St. Augustine: "Christ's kingship"

"THESE, then, were the words of praise addressed to Jesus by the multitude, “Hosanna: blessed is He that comes in the name of the Lord, the King of Israel.” What a cross of mental suffering must the Jewish rulers have endured when they heard so great a multitude proclaiming Christ as their King! But what honor was it to the Lord to be King of Israel? What great thing was it to the King of eternity to become the King of men? For Christ's kingship over Israel was not for the purpose of exacting tribute, of putting swords into His soldiers' hands, of subduing His enemies by open warfare; but He was King of Israel in exercising kingly authority over their inward natures, in consulting for their eternal interests, in bringing into His heavenly kingdom those whose faith, and hope, and love were centered in Himself. Accordingly, for the Son of God, the Father's equal, the Word by whom all things were made, in His good pleasure to be King of Israel, was an act of condescension and not of promotion; a token of compassion, and not any increase of power. For He who was called on earth the King of the Jews, is in the heavens the Lord of angels."

~St. Augustine: Tractates on the Gospel of John, Tract. 51, 4.

Entry of Christ into Jerusalem, by Pietro Lorenzetti.
Fresco, 1320; Assisi, Lower Basilica, San Francesco, southern transept.

Saturday, April 5, 2014

The Last Judgment

“BELIEVE…that He is to return, glorious and illustrious, to exercise judgment on the living and the dead, not indeed in His former fleshly form, nor yet without a body, but with a body more august and more divine such as He alone knew.” ~St. Gregory Nazianzen: ‘Oratio,’ 45.

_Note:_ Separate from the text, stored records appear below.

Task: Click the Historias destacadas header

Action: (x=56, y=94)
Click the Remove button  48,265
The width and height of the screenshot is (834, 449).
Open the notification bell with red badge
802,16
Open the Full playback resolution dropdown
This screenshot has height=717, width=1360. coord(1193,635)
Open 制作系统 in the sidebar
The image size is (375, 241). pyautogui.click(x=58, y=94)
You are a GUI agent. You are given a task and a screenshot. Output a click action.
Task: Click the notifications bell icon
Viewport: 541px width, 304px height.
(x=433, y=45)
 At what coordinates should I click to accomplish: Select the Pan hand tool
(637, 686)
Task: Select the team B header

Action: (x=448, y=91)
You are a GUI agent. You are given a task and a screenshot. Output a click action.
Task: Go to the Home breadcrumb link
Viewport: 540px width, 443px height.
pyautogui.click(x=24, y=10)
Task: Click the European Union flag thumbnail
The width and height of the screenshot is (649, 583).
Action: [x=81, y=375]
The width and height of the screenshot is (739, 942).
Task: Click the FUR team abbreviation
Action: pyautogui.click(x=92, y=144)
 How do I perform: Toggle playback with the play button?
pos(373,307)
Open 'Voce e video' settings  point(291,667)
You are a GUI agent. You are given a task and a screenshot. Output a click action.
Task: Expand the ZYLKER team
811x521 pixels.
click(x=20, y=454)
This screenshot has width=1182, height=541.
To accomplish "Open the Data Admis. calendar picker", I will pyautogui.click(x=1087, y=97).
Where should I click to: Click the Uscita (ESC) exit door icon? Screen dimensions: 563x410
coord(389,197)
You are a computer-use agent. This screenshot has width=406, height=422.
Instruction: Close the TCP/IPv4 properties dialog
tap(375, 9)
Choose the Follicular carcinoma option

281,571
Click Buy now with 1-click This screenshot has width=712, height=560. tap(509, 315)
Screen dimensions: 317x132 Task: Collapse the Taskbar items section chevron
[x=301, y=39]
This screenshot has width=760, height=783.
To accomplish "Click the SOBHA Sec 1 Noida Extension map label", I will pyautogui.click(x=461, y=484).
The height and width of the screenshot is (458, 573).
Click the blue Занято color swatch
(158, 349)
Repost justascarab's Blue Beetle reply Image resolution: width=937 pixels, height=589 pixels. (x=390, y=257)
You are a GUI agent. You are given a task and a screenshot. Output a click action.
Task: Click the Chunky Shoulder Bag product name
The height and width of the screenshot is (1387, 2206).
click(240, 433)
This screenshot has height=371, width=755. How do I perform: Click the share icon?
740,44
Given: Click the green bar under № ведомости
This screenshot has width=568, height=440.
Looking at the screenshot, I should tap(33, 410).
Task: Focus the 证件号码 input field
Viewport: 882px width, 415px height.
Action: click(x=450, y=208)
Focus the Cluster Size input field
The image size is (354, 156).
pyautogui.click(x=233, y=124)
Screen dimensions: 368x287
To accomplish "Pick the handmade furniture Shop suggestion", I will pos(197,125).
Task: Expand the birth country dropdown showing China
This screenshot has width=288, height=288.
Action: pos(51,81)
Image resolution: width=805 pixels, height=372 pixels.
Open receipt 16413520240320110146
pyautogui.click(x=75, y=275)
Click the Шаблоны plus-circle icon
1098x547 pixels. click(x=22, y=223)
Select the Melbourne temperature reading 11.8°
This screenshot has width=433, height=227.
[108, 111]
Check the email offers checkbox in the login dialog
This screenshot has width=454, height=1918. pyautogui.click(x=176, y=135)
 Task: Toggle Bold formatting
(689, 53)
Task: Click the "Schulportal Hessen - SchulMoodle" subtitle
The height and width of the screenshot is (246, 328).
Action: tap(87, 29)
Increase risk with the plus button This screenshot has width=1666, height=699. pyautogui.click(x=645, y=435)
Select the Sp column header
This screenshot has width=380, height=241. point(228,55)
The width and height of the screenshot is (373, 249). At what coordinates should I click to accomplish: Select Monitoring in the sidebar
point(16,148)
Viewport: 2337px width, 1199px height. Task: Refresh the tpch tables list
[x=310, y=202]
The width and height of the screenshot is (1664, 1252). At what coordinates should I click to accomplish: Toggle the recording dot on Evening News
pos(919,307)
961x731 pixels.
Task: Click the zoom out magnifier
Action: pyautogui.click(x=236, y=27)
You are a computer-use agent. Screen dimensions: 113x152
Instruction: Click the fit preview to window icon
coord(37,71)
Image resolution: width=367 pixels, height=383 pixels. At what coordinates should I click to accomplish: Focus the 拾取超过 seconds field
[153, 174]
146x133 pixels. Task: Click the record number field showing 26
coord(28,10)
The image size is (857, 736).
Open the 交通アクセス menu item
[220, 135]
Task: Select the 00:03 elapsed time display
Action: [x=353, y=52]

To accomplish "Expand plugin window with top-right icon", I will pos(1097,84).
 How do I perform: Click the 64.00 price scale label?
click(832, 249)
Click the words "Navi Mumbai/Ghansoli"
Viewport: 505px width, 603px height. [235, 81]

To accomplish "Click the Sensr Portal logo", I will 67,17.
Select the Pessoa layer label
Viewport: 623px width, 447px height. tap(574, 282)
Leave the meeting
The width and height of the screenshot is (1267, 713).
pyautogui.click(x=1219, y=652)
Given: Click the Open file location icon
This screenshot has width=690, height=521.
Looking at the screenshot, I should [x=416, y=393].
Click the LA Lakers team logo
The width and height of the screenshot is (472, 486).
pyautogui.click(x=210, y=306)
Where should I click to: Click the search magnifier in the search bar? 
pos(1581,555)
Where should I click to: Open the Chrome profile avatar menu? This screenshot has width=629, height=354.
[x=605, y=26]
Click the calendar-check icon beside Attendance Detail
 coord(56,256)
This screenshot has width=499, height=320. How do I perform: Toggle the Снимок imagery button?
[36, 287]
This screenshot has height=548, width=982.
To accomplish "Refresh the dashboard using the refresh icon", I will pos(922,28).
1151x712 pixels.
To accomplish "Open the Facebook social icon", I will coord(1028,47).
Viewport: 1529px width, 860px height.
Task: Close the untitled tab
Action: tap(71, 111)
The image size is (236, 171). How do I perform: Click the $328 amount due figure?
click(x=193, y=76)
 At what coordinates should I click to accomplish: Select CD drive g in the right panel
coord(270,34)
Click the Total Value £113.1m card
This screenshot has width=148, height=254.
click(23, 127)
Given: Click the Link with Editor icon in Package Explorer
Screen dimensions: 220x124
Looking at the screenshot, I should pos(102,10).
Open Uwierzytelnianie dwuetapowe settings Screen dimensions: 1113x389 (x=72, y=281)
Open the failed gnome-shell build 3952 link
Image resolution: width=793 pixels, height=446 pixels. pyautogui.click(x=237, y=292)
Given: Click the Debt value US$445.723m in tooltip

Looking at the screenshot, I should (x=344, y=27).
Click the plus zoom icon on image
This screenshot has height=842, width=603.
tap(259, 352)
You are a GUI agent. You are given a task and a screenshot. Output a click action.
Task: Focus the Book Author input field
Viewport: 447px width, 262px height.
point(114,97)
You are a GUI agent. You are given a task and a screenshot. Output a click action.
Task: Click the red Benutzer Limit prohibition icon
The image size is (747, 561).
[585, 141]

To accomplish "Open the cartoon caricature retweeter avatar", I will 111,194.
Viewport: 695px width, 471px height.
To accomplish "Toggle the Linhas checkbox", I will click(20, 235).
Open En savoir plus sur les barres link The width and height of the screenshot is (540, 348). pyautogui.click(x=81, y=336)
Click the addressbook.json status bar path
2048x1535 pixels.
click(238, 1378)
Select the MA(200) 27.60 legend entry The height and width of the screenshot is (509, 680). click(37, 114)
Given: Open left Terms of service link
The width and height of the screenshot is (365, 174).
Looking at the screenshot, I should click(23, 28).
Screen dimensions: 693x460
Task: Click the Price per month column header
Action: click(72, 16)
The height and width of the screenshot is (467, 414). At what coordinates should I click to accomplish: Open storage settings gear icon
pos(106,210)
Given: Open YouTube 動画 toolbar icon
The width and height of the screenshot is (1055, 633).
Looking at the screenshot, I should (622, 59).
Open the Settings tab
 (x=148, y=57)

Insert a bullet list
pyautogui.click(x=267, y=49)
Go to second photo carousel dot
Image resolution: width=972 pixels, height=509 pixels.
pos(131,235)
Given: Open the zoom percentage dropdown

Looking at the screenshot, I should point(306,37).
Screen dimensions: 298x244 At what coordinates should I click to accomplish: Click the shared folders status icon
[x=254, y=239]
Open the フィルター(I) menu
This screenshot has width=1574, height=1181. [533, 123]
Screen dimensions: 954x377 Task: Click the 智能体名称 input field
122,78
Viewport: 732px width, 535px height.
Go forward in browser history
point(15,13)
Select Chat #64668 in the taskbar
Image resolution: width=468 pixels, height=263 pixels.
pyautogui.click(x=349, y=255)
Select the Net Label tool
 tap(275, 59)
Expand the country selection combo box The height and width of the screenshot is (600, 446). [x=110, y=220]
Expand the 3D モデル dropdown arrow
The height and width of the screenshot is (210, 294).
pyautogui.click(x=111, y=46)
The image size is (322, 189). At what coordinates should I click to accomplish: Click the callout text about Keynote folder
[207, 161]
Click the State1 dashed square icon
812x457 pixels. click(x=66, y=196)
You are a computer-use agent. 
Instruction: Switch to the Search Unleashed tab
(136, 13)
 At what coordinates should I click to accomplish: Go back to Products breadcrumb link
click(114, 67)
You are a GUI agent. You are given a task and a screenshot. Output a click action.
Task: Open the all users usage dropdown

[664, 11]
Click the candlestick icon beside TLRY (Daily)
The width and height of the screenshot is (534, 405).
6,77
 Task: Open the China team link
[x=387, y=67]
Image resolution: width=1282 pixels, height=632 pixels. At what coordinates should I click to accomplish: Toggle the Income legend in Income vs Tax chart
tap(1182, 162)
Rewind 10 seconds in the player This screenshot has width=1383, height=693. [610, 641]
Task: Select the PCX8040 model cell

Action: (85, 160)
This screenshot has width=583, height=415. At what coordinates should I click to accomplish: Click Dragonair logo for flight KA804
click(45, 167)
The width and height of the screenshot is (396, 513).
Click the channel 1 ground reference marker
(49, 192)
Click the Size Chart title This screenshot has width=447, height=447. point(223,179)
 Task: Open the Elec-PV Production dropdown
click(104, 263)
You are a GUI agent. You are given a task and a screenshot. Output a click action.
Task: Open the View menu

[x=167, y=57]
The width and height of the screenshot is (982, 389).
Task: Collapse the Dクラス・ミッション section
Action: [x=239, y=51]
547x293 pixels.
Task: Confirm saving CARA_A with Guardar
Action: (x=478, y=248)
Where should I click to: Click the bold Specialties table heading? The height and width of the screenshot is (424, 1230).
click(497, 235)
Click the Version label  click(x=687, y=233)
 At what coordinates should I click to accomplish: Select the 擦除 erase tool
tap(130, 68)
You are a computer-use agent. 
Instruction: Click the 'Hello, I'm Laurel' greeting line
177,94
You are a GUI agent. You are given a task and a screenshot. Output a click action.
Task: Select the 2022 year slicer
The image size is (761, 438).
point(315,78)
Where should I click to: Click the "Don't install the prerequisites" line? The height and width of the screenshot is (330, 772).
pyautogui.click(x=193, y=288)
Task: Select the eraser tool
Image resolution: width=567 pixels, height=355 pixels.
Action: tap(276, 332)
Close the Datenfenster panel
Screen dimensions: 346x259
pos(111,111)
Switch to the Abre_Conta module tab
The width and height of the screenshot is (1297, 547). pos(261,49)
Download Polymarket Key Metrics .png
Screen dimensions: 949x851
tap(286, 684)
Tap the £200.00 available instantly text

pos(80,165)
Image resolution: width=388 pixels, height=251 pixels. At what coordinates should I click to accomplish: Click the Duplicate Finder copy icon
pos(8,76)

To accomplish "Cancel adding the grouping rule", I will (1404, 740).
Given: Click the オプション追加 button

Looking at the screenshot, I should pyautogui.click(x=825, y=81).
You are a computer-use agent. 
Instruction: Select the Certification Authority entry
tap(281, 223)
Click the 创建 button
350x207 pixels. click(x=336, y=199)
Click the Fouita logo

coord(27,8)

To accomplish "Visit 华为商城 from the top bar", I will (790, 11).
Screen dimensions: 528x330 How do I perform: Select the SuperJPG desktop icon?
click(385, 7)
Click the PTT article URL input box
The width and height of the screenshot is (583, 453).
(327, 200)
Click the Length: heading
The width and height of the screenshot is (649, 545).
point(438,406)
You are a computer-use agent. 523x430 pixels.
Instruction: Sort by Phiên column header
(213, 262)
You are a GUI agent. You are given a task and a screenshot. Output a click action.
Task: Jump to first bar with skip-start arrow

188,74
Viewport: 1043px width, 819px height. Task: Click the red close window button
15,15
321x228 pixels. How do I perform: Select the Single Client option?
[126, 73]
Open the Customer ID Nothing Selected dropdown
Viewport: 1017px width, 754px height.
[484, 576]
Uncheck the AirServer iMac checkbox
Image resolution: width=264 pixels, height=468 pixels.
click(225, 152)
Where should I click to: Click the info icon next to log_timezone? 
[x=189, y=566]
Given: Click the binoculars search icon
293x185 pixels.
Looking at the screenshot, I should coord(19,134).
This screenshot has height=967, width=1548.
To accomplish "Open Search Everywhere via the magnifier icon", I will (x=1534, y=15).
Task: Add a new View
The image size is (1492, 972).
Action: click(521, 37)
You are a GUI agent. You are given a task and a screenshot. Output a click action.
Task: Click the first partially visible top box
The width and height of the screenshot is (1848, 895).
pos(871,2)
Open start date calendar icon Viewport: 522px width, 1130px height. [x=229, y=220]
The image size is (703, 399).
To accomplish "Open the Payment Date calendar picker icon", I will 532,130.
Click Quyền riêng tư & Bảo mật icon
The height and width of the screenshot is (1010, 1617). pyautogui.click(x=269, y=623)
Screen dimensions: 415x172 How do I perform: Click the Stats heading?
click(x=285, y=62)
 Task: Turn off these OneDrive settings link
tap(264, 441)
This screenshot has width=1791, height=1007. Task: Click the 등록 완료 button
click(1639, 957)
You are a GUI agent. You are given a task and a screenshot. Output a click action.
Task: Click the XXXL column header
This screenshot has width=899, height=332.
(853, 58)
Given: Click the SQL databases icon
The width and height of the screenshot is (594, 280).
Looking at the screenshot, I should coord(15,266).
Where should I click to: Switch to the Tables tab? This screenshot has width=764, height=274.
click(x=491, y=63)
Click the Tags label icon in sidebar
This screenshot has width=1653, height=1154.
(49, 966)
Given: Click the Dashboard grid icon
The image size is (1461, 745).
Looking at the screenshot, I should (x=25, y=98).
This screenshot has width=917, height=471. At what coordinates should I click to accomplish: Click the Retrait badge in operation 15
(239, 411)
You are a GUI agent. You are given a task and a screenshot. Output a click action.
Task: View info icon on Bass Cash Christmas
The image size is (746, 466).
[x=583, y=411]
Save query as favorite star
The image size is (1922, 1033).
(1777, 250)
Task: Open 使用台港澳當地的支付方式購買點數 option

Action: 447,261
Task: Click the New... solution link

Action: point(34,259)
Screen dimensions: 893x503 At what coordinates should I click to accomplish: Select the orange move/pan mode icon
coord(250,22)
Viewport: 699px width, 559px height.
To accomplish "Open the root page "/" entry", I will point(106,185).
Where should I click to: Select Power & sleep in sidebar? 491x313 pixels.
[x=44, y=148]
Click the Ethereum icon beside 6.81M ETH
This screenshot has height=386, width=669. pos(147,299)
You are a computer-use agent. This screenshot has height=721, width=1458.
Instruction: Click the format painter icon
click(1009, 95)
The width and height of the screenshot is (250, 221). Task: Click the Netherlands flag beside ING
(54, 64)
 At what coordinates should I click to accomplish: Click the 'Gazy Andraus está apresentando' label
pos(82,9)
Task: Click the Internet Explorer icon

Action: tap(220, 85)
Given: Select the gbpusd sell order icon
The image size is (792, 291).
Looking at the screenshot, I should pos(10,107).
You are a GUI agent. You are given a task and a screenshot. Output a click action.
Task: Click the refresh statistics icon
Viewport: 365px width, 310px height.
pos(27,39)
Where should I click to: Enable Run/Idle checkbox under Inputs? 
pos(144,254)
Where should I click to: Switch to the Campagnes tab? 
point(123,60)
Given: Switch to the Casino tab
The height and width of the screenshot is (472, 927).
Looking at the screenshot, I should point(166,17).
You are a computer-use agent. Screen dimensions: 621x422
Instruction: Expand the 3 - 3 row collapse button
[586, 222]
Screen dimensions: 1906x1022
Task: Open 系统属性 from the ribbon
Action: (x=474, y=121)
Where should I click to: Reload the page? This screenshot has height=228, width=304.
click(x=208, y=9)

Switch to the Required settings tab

“OH, what and how great will that day be as its coming, beloved brethren, when the Lord shall begin to count up His people, and to recognize the merits of each one by the inspection of His divine knowledge, to send the guilty to Gehenna, and to set on fire persecutors with the perpetual burning of a penal fire, but to pay to us a reward for our faith and devotion.” ~St. Cyprian: ‘Letters,’ 55, 10.


The Last Judgment, by Peter Cornelius.
Fresco, 1836-39; Ludwigskirche, Munich.